Runs the same op on CPU (reference) and on each available accelerator (Metal / CUDA), then reports the NMSE (normalized mean-squared error) of each accelerator’s output relative to CPU’s. Modelled on llama.cpp’s tests/test-backend-ops.cpp NMSE = mse(a,b) / mse(a,0) comparison rather than naive max-abs-diff: NMSE is invariant to the magnitude of the reference output, so a well-tuned kernel will sit at the same NMSE regardless of input scaling.

§Usage

use ferrum_testkit::op_diff::{compare_backends, NMSE_FP16_TOL, rms_norm::RmsNormOp};

let report = compare_backends(&RmsNormOp { tokens: 4, dim: 4096, eps: 1e-6 }, 42);
if let Some(nmse) = report.metal_nmse {
    assert!(nmse < NMSE_FP16_TOL, "metal rms_norm NMSE {nmse} exceeds fp16 tol");
}

§Tolerance buckets (PLAYBOOK § 3.1)

  • NMSE_FP32_TOL = 1e-7 — fp32 kernels must agree with CPU below this.
  • NMSE_FP16_TOL = 1e-6 — fp16 kernels (Metal default storage).

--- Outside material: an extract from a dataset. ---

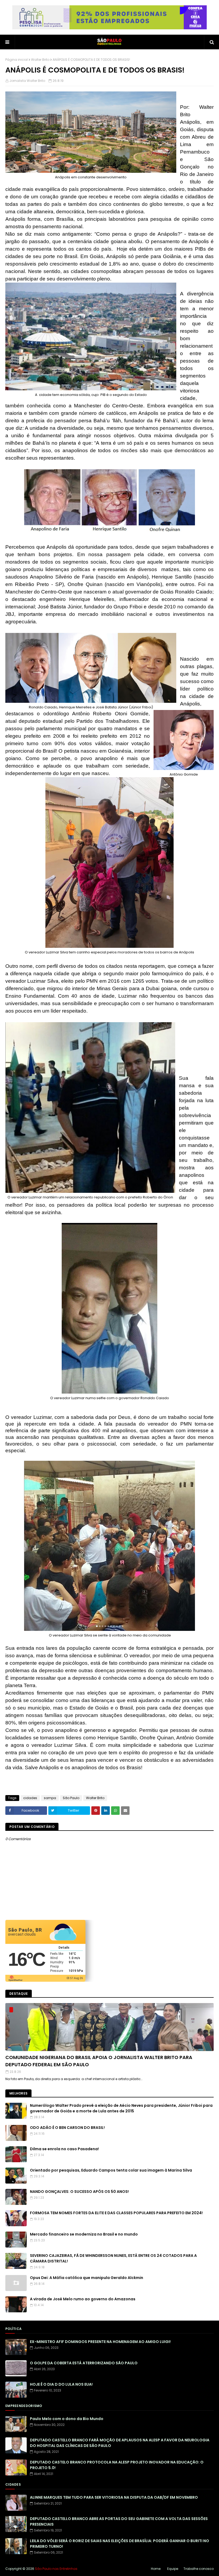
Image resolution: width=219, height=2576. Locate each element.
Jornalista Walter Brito (27, 80)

Tighter bucketing per op is welcome — define op-specific constants once empirical baselines are stable.

Modules§

activation_bridge
activation_bridge op-diff harness — see crate::op_diff.
argmax_rows
argmax_rows_f16 op-diff harness — see crate::op_diff.
embedding_lookup
embedding_lookup op-diff harness — see crate::op_diff.
flash_attention
flash_attention op-diff harness — see crate::op_diff.
fused_add_rms_norm
fused_add_rms_norm op-diff harness — see crate::op_diff.
gemm
gemm op-diff harness — covers the basic fp16 matmul that backs qkv_proj, o_proj, gate_up_proj, down_proj, and the lm_head projection. Per nsys profile on Vast 4090 / M3, Marlin<256,...> Marlin matmul accounts for ~55% of GPU time at c=16; this op-diff validates the non-quantized fallback path against CPU.
kv_cache_append
kv_cache_append_head_major op-diff harness — see crate::op_diff.
marlin_matmul
marlin_matmul (GPTQ INT4) op-diff harness — PARTIAL: planning stub.
paged_varlen_attn
paged_varlen_attention op-diff harness — PARTIAL: planning stub.
qk_norm_rope
qk_norm_rope op-diff harness — covers the fused rms_norm + rotary-position-embedding + head-major transpose used in all transformer attention layers (split_qkv_norm_rope_into_paged_cache_f16 in nsys traces — top-10 kernel on M3).
residual_add
residual_add (add_inplace) op-diff harness — see crate::op_diff.
rms_norm
rms_norm op-diff harness — see crate::op_diff for the framework.
silu_mul
fused_silu_mul_split op-diff harness.
split_qkv
split_qkv op-diff harness — see crate::op_diff.
transpose_head_to_token
transpose_head_to_token op-diff harness — see crate::op_diff.

Structs§

NmseReport
Cross-backend comparison result.

Constants§

NMSE_FP16_TOL
fp16 storage / Metal accumulation — slightly larger tol.
NMSE_FP32_TOL
fp32 kernels — should agree with CPU below this.

Traits§

OpUnderTest
A single op-under-test: knows how to run itself on each backend.

Functions§

compare_backends
Run op on every backend the current build supports and assemble the comparison report.
nmse
Normalized mean-squared error.
random_vec
Convenience: deterministic uniform-random Vec<f32> in [lo, hi).

Type Aliases§

Output
Output of a single op invocation. Each backend produces its own Vec<f32> after to_vec()-ing its buffer to host.